Quoted passage:
************

Monthly Report Archive

Monthly Report

YBSA Monthly Report November 2019

YBSA Monthly Report
November 2019

Storage Capacity: Storage is at 20% of average1 150,000 acre/feet less than normal. Lake Cle Elum, the largest reservoir, is at 14%. Total storage is at 58% of average.

Lower Yakima River: Flows have been very low since this summer. The Yakima River channel has decreased with grasses growing in parts of the riverbed. Fish survival and passage has been minimal.

Climate Change: Weather patterns have changed with storm tracks moving through Canada. Snowpack is crucial for the Yakima Basin. It provides 2/3 of the water necessary for instream flow and out-of-stream use.

Kachess Drawdown Project: The decision to move forward depends on the Record of Decision to be issued by the Bureau of Reclamation. It has been 4 years since the Environmental Impact Statement was published. Why is the Bureau of Reclamation still waiting to make a decision? Delaying the decision won’t make the Kachess Project a better project. No decision can be made to access additional water until the decision by the Bureau of Reclamation is made. When there is insufficient water in Kachess Reservoir will fish and/or agriculture share that water.

Pump Storage: A pump storage project, using Columbia River water, would benefit the Yakima Basin and its water needs. Pump storage projects are operated with multiple beneficial results. See the diagram below to see the many uses.

The benefits to the Yakima River Basin would be
• water for fish year-round, water for irrigation during drought years
• surface water uses to reduce ground water pumping
• power generation to supplement the electrical grid
• increase salmonoid population to the Columbia River
• a reservoir for recreational use

YBSA Monthly Report October 2019

YBSA Monthly Report

October 2019

Storage Capacity: With the end of the irrigation season the remaining water is at 17% of capacity which is 100,000 acre/feet below average. The remaining water in the reservoirs is to be carried over for the 2020 season. The largest reservoir, Lake Cle Elum, is at 12%. At the start of irrigation season last year Lake Kachess was not filled to capacity. With the possibility of a small snowpack this winter and of less water available in storage, irrigators and fish will be affected next year. At present the water released from the reservoirs is 1/3 of what is flowing into the reservoirs.

Record of Decision: The Environmental Impact Statement that was prepared for the drawdown of Lake Kachess is still being reviewed by the Bureau of Reclamation. Once the Record of Decision is released the mitigation requirements have to be accomplish. Then a decision of how much Roza Irrigators will have to pay for implementation the project and the annual cost of maintenance and operation must be reached.

************

Objective 1: Reproduce the following rows from the stored collection word for word, keeping every line.

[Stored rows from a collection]
************

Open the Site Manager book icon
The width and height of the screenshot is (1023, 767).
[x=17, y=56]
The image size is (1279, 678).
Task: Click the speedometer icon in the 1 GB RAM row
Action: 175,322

************

Objective 2: Carry on the Yakima Basin water report above from the point where it stops.

Exercise result 1:
Open the Site Manager book icon
The width and height of the screenshot is (1023, 767).
[x=17, y=56]
The image size is (1279, 678).
Task: Click the speedometer icon in the 1 GB RAM row
Action: 175,322

Exercise result 2:
A working draft prepared by the Bureau of Reclamation, the Department of Ecology, and the Yakama Nation drafted March 22nd, 2019 is an outline of how to plan for additional projects implantation in the Yakima Basin. No mention of how to proceed with acquisition of the water needed for-out-of stream and instream uses. The use of Columbia River water is the best solution.

Printable YBSA October Report.

YBSA Monthly Report September 2019

YBSA Monthly Report

September 2019

Storage Capacity: Capacity of water storage in the Yakima River Basin’s 5 reservoirs is 16% of capacity. The amount of water remaining in the reservoirs will be way below the normal carryover for the 2020 irrigation season. Carryover water that remained in October 2018 was 290,000 acre/feet and currently at the end of the 2019 irrigation season only 174,000 acre/feet remaining. Weather patterns have changed and available snowpack which provides 2/3 of the water for instream flow, fish, and out-of-stream use for agriculture. The water supply in the summer of 2019 was adequate. The agricultural community was able to make adjustments, but the lower Yakima River was green with algae and too warm for fish.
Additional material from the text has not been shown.